• _DIRECTIONS FOR THIS TASK_: Every line of the entries below from the one containing "Tuniky & Halenky (148, 757)" to the one containing "Minas de Berbes (284, 838)", both ends included, must be written out exactly. No other line belongs in the answer.

(Stored data entries)
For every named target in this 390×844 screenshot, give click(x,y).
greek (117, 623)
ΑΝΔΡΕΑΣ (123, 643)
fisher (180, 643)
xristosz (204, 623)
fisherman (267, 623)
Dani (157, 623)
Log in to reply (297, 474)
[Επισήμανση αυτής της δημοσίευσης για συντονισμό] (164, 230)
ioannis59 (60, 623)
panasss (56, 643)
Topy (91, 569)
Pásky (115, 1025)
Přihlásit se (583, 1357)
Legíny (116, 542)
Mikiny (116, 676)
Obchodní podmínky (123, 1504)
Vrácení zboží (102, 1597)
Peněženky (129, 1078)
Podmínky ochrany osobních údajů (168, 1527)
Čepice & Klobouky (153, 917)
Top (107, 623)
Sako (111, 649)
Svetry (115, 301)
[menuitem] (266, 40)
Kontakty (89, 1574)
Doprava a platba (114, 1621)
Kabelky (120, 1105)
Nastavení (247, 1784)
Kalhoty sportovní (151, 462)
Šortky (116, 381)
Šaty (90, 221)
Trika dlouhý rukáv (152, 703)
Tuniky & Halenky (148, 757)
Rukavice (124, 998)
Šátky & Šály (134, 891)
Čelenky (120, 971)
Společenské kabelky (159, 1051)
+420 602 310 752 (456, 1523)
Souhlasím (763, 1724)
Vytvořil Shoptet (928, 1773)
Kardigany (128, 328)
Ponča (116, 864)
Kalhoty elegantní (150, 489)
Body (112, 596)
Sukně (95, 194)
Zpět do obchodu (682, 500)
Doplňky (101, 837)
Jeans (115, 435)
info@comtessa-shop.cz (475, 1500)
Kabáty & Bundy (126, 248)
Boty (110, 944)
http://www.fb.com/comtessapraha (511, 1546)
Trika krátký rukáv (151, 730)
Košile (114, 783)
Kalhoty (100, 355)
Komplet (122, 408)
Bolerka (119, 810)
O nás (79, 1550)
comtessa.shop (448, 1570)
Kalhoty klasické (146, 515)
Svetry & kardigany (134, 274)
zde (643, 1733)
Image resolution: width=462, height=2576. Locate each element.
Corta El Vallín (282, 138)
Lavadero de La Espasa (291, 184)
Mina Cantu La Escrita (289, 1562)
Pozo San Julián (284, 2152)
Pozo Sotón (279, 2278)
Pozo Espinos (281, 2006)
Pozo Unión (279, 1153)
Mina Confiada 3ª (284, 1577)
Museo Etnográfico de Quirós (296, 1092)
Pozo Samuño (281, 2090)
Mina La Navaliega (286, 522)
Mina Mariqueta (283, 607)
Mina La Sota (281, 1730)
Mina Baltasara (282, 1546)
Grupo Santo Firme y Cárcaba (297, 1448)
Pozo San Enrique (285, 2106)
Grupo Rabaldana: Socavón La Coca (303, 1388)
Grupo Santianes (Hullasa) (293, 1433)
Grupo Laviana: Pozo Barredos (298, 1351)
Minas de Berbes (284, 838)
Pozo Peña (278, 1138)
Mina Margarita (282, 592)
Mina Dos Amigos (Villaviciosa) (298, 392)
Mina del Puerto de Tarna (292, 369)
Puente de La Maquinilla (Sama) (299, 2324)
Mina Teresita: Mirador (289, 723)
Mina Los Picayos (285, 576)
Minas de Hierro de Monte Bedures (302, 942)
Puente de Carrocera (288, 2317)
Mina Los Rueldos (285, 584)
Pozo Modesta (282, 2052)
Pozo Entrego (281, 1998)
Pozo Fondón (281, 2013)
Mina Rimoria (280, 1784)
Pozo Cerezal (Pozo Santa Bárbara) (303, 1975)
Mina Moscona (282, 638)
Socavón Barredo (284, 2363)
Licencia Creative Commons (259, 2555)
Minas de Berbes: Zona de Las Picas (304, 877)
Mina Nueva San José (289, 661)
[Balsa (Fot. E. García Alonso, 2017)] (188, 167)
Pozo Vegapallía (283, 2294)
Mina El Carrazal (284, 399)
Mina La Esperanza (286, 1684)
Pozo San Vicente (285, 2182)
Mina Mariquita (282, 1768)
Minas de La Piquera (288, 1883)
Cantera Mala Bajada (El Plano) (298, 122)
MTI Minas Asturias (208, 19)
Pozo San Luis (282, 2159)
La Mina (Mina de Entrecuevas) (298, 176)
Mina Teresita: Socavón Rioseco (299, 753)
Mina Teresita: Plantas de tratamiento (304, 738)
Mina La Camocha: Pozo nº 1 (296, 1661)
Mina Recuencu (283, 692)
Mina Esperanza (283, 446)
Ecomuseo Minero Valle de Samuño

• _WORKED SOLUTION_:
Tuniky & Halenky (148, 757)
Rukavice (124, 998)
Šátky & Šály (134, 891)
Čelenky (120, 971)
Společenské kabelky (159, 1051)
+420 602 310 752 (456, 1523)
Souhlasím (763, 1724)
Vytvořil Shoptet (928, 1773)
Kardigany (128, 328)
Ponča (116, 864)
Kalhoty elegantní (150, 489)
Body (112, 596)
Sukně (95, 194)
Zpět do obchodu (682, 500)
Doplňky (101, 837)
Jeans (115, 435)
info@comtessa-shop.cz (475, 1500)
Kabáty & Bundy (126, 248)
Boty (110, 944)
http://www.fb.com/comtessapraha (511, 1546)
Trika krátký rukáv (151, 730)
Košile (114, 783)
Kalhoty (100, 355)
Komplet (122, 408)
Bolerka (119, 810)
O nás (79, 1550)
comtessa.shop (448, 1570)
Kalhoty klasické (146, 515)
Svetry & kardigany (134, 274)
zde (643, 1733)
Image resolution: width=462, height=2576. Locate each element.
Corta El Vallín (282, 138)
Lavadero de La Espasa (291, 184)
Mina Cantu La Escrita (289, 1562)
Pozo San Julián (284, 2152)
Pozo Sotón (279, 2278)
Pozo Espinos (281, 2006)
Pozo Unión (279, 1153)
Mina Confiada 3ª (284, 1577)
Museo Etnográfico de Quirós (296, 1092)
Pozo Samuño (281, 2090)
Mina La Navaliega (286, 522)
Mina Mariqueta (283, 607)
Mina La Sota (281, 1730)
Mina Baltasara (282, 1546)
Grupo Santo Firme y Cárcaba (297, 1448)
Pozo San Enrique (285, 2106)
Grupo Rabaldana: Socavón La Coca (303, 1388)
Grupo Santianes (Hullasa) (293, 1433)
Grupo Laviana: Pozo Barredos (298, 1351)
Minas de Berbes (284, 838)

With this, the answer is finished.